About four shares declined for each that advanced in the Stoxx 600. CRH Plc (CRH) sank 2.2 percent in London after the cement maker cut its second-half earnings guidance, citing weak demand from the euro region. HeidelbergCement AG lost 2.5 percent. John Wood Group Plc, a U.K. oil-services provider active in Africa and the Middle East, tumbled 8 percent after cutting the profit outlook at its engineering division.
Glencore Xstrata Plc dropped 1.6 percent in London trading after writing down $7.7 billion of assets acquired in the Xstrata Plc takeover three months ago. GSW Immobilien AG rallied 6.3 percent in Frankfurt after Deutsche Wohnen AG offered to buy Berlin’s biggest publicly traded residential landlord in an all-share transaction. Deutsche Wohnen fell 4.7 percent.
The MSCI Emerging Markets Index fell for a fourth day and reached the lowest level since July 10. The Hang Seng China Enterprises Index of mainland companies listed in Hong Kong slid 2.9 percent. Benchmark gauges in Brazil, South Korea, Malaysia and Thailand dropped at least 1.5 percent.
Brazil’s Ibovespa fell for the first time in 10 days, snapping its longest rally since August 2010, as commodity producers tumbled.
The Jakarta Composite Index sank 3.2 percent, extending a four-day slide to 11 percent. Indonesia’s current-account deficit widened to a record last quarter and the economy grew less than 6 percent for the first time since 2010 in the second quarter, data showed this month.
The S&P GSCI (SPGSCI) gauge of 24 commodities lost 0.6 percent as West Texas Intermediate oil declined to $104.96 a barrel. Brent crude added 0.2 percent to $110.15. Soybeans fell 1 percent and corn dropped 2.1 percent on prospects for bigger crop harvests this year.
Treasury yields retreated after reaching almost 2.90 percent yesterday, the highest level since July 2011.
Price swings as measured by the Merrill Lynch Option Volatility Estimate MOVE Index climbed to 99.48 yesterday, the highest level since July 9. The average for 2013 is 68.
The yen strengthened for the first time in three days against the dollar on increased demand for the relative safety of the Japanese currency. The yen appreciated 0.3 percent to 97.26 per dollar. The euro added 0.6 percent to $1.3420.

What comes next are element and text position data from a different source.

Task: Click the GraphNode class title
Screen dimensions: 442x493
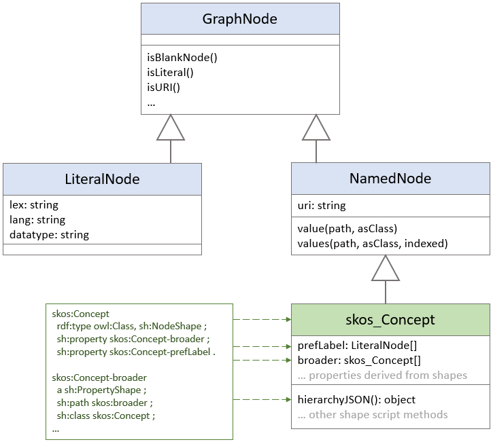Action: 239,19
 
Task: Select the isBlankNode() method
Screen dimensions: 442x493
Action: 182,58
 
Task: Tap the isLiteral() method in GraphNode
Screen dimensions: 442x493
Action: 170,73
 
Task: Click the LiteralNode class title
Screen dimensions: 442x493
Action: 102,179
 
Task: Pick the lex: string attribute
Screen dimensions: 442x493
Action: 34,204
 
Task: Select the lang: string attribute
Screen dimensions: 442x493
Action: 37,219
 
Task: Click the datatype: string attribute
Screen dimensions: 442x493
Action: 49,234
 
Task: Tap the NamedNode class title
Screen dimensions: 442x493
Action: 390,179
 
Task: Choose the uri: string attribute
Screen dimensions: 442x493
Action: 322,205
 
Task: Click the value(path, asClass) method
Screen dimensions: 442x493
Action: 347,227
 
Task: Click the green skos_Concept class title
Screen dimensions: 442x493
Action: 390,320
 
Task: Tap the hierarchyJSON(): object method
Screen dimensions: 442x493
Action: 356,399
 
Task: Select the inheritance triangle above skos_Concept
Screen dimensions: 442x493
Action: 386,268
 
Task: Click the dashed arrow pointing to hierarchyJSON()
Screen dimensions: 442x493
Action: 262,401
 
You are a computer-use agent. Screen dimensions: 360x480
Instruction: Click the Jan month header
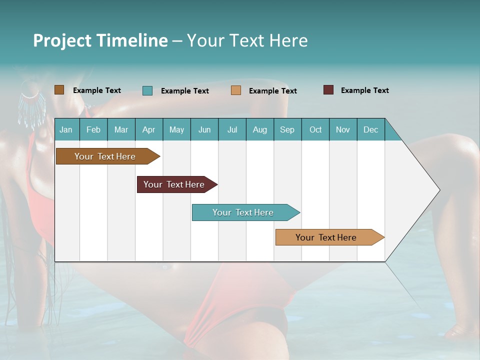tap(66, 130)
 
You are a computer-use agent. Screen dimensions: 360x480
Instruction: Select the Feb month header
tap(94, 130)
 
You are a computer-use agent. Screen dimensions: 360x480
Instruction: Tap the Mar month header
tap(121, 130)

Australia’s dollar fell for a second day, following its biggest drop this month, after the central bank said the currency’s direction will be important in determining policy. New Zealand’s dollar tumbled 1.1 percent against the dollar after the country’s central bank chief said it will impose bank lending restrictions, reducing the need for interest-rate increases. Norway’s krone slid as a report showed the economy expanded less than analysts estimated in the second quarter.
Australia’s currency dropped 0.4 percent to 90.72 U.S. cents. New Zealand’s dollar slid to 79.8 U.S. cents.